We need to take this seriously and ask ourselves self-critically: what have progressives done in recent years to make so many men turn away from them? It seems that many men feel that feminism has nothing to offer them. Indeed, in some instances there has been a massive counter reaction. But true equality can be achieved only with men’s involvement. What would a manliness look like that was in line with women’s emancipation, justice and progress?
Caring masculinities
While feminist positions have increasingly found their way into mainstream discourse over the past two decades, finding a place in pop culture, conservative and reactionary forces have mobilised successfully against such progress. There are countless clips on social networks depicting what makes a ‘real man’: dominance, assertiveness, physical strength and control over his emotions. But these imaginaries do not just contradict feminist ideas of equal rights. They also serve as a refuge for insecure male identities. So-called masculism presents itself as a political movement that pursues men’s interests. In fact, however, it deploys an anti-emancipatory vocabulary that shores up existing privileges and seeks to suppress feminist achievements. It is no coincidence that masculist positions often overlap with nationalist, authoritarian and anti-democratic discourses.
In these circumstances, anti-feminism has developed into a highly effective political tool. It offers banal ripostes to complex societal questions and feeds individual frustrations into collective resentment. Young men in particular feel attracted to this, often because no alternative role models are available. But why are progressive forces finding it so difficult to respond? Part of the answer lies in the discrepancy between aspiration and reality. While the public debate appears to be more progressive than ever, many people, both men and women, feel overwhelmed by the exigencies of everyday life. Gender equality across the board remains a distant prospect, and still requires constant reaffirmation.
A progressive society requires an open dialogue about masculinity, with clear standards but without blanket condemnation.
The changing demands imposed on men represent enormous challenges for many. Modern men are supposed to be successful at work, present in family life, empathetic partners, caring fathers as well as fun and reliable friends. It is scarcely possible to meet all these expectations, especially when there are no reliable social role models to offer guidance. Of course, it could be objected that women have always had to cope with contradictory demands, ranging from loving mother to successful career woman. In contrast to men, however, in recent decades they have enjoyed the support of a burgeoning feminist infrastructure that has actively promoted new role models. Men are not so fortunate. On the other hand, there is a real willingness to change. Many men would like to be more sensitive, more approachable and more of a partner, but they lack spaces in which they can learn stress-free. Criticisms of outdated behaviour patterns are indispensable, but hand in hand with encouragement. Moralistic finger-wagging is more likely to lead to a relapse than to development. A progressive society requires an open dialogue about masculinity, with clear standards but without blanket condemnation.

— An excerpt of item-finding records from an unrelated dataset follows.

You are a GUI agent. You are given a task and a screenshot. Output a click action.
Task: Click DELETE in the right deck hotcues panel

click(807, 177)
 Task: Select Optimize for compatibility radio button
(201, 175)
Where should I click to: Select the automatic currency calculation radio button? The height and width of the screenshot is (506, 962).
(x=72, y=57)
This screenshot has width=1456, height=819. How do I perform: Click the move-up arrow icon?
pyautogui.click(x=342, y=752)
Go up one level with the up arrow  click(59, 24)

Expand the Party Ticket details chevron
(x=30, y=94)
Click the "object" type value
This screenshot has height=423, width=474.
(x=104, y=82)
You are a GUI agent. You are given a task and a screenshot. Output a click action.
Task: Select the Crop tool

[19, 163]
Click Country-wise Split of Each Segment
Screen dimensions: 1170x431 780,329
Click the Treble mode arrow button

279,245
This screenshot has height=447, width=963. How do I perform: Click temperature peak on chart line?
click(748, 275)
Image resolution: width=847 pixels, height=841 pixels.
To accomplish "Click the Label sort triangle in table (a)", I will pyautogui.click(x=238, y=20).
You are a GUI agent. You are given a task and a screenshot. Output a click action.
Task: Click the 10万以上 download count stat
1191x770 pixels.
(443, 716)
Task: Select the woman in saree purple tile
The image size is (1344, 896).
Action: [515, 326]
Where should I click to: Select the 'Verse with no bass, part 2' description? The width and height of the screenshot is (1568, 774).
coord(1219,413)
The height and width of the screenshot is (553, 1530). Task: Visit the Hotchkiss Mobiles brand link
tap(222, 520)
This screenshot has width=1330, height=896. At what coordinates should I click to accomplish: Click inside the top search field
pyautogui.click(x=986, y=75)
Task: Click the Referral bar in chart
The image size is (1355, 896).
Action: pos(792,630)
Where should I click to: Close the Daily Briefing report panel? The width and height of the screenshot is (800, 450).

There have been many debates in recent years on the role men could – or should – play in feminism. It is clear that an equal society can be achieved only if men also recognise and support feminist goals, and make a serious effort to absorb them into their own behaviour. But this view is by no means uncontroversial. Some feminists doubt whether male voices even have a place in a discourse historically aimed at overcoming patriarchal power relations.
A particular object of criticism here is a form of pro-feminist self-promotion in which men back feminism publicly, but without really reflecting on their own privileges or striving for real behavioural change. Such symbolic politics does not do justice to feminism’s transformative potential and may even damage it. At the same time, many men are clearly overwhelmed when confronted with feminist criticisms. Terms such as ‘toxic masculinity’ often provoke a defensive reaction, Instead of engaging in critical discussion many men feel personally attacked or even just switch off. This brings to light a key problem. Over the decades the feminist movement has developed multifarious positive identities for women. Men, however, lack comparable models that might open up new roles for them beyond the old dominance structures. The few attempts that have been made to establish progressive notions of masculinity have had little impact on the wider society.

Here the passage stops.